‘The principal objective of a business enterprise is to generate economic returns to its owners’. University of Chicago economist Milton Friedman’s famous statement in the New York Times in September 1970 about the objectives of the corporation was for many decades taken as gospel.
From the mid-1980s to the early 2000s, Friedman’s (purported) position was dominant in both academia and in the business world. Simple and catchy, it served the interests of certain parts of society. At extremis, think Gordon Gekko of Wall Street. Undiluted capitalism. Only shareholders matter.
Keeping stakeholders in the tent
Of course, the alternative model is for businesses to consider all of their stakeholders: so-called stakeholder capitalism. And since the early 2000s, Friedman’s doctrine has fallen from favour (or so most companies would have you believe), its rejection almost a requirement for acceptance into polite society.
However, Friedman didn’t ever advocate that companies should ignore their stakeholders. What he went on to say was that the only way a company can be successful ‘in the long-term’ is if it treats all stakeholders seriously. Note also that Friedman was writing 50 years ago, partly in response to the US government of the time exhorting corporations to stop raising prices in an attempt to combat inflation. Clearly, the world has changed a lot since the 1970s. The balance of power between government and corporations has shifted and we face more serious environmental concerns.
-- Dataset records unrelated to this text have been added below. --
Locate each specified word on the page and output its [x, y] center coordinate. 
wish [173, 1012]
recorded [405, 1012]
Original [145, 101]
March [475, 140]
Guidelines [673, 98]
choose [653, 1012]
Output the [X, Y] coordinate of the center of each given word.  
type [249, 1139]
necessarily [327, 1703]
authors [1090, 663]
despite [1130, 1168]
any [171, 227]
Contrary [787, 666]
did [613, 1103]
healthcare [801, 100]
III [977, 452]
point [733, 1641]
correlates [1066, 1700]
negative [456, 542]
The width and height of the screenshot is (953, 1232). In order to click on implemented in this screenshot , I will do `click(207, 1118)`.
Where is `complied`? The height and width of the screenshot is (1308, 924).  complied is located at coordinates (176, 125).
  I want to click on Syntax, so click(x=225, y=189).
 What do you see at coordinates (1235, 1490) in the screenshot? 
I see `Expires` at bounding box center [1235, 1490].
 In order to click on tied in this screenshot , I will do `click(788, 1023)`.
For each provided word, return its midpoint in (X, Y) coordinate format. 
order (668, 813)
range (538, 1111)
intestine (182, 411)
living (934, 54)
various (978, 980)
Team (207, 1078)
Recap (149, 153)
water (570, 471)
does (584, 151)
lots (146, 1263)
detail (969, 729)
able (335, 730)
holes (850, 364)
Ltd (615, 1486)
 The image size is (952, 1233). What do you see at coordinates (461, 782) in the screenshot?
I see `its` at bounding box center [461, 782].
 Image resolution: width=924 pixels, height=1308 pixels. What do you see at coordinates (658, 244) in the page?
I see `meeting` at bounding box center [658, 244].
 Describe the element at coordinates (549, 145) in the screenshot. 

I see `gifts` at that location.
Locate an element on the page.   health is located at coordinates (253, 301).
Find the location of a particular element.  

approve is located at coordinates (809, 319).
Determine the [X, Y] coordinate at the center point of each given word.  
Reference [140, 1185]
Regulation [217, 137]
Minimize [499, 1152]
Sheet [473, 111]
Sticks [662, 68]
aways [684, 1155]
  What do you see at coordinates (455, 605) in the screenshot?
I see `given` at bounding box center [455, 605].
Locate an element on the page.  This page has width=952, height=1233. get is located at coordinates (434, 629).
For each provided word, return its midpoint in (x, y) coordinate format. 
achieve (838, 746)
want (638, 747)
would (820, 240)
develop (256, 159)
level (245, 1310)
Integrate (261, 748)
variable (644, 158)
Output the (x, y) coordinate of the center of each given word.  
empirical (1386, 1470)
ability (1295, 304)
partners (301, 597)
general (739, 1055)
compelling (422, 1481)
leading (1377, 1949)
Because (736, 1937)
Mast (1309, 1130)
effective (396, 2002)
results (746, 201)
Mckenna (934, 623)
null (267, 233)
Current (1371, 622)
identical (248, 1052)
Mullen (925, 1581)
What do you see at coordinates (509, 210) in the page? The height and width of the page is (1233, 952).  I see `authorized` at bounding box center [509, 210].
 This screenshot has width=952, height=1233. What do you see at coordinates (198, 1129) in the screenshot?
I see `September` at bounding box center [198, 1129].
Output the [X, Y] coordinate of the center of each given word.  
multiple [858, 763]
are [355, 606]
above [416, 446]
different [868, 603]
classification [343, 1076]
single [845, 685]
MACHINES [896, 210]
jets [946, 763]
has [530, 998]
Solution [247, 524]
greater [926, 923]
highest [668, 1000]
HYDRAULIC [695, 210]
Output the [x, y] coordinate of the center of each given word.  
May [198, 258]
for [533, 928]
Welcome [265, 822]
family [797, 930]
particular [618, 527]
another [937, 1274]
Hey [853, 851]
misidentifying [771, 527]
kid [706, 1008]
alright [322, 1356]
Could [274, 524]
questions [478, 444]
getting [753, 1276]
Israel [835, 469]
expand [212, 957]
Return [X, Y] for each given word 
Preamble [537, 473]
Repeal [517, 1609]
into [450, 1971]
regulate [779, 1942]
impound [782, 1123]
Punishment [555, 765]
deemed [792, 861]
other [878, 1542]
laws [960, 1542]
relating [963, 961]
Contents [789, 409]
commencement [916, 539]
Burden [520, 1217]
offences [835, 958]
Responsible capitalism is more than positive PR
If he was writing now, would Friedman frame his ideas in a slightly different way? We suspect he might. Not least because of the passing of time and economic externalities including the climate crisis. But also because there is plenty of evidence to support the idea that business can be a driver of positive impact.
Conscious capitalism can be successful, but it clearly has to mean more than social responsibility for PR purposes. Friedman made it clear that corporations have a social responsibility to play within ‘the rules of the game and, engage in open and free competition without deception or fraud’.
Disrupting the status quo through positive change
Unfortunately, we suspect a lot of corporate responsibility still serves only to protect self-interests and maintain the status quo. Real positive impact comes when companies align their strategy with positive environmental and societal outcomes; impact through innovation which reshapes the very nature of competition and makes the company, its investors and society better off.
Which is why, as impact investors, our focus is on identifying the most innovative and disruptive companies. Companies which are at the intersection of disruptive innovation and the unsustainable status quo. Companies whose strategies, if delivered successfully, will make everyone better off. In fact, given the scale and intensity of the environmental and societal challenges that we face, we strongly believe that corporate success and above-market-returns will come because of – and not in spite of – positive impact.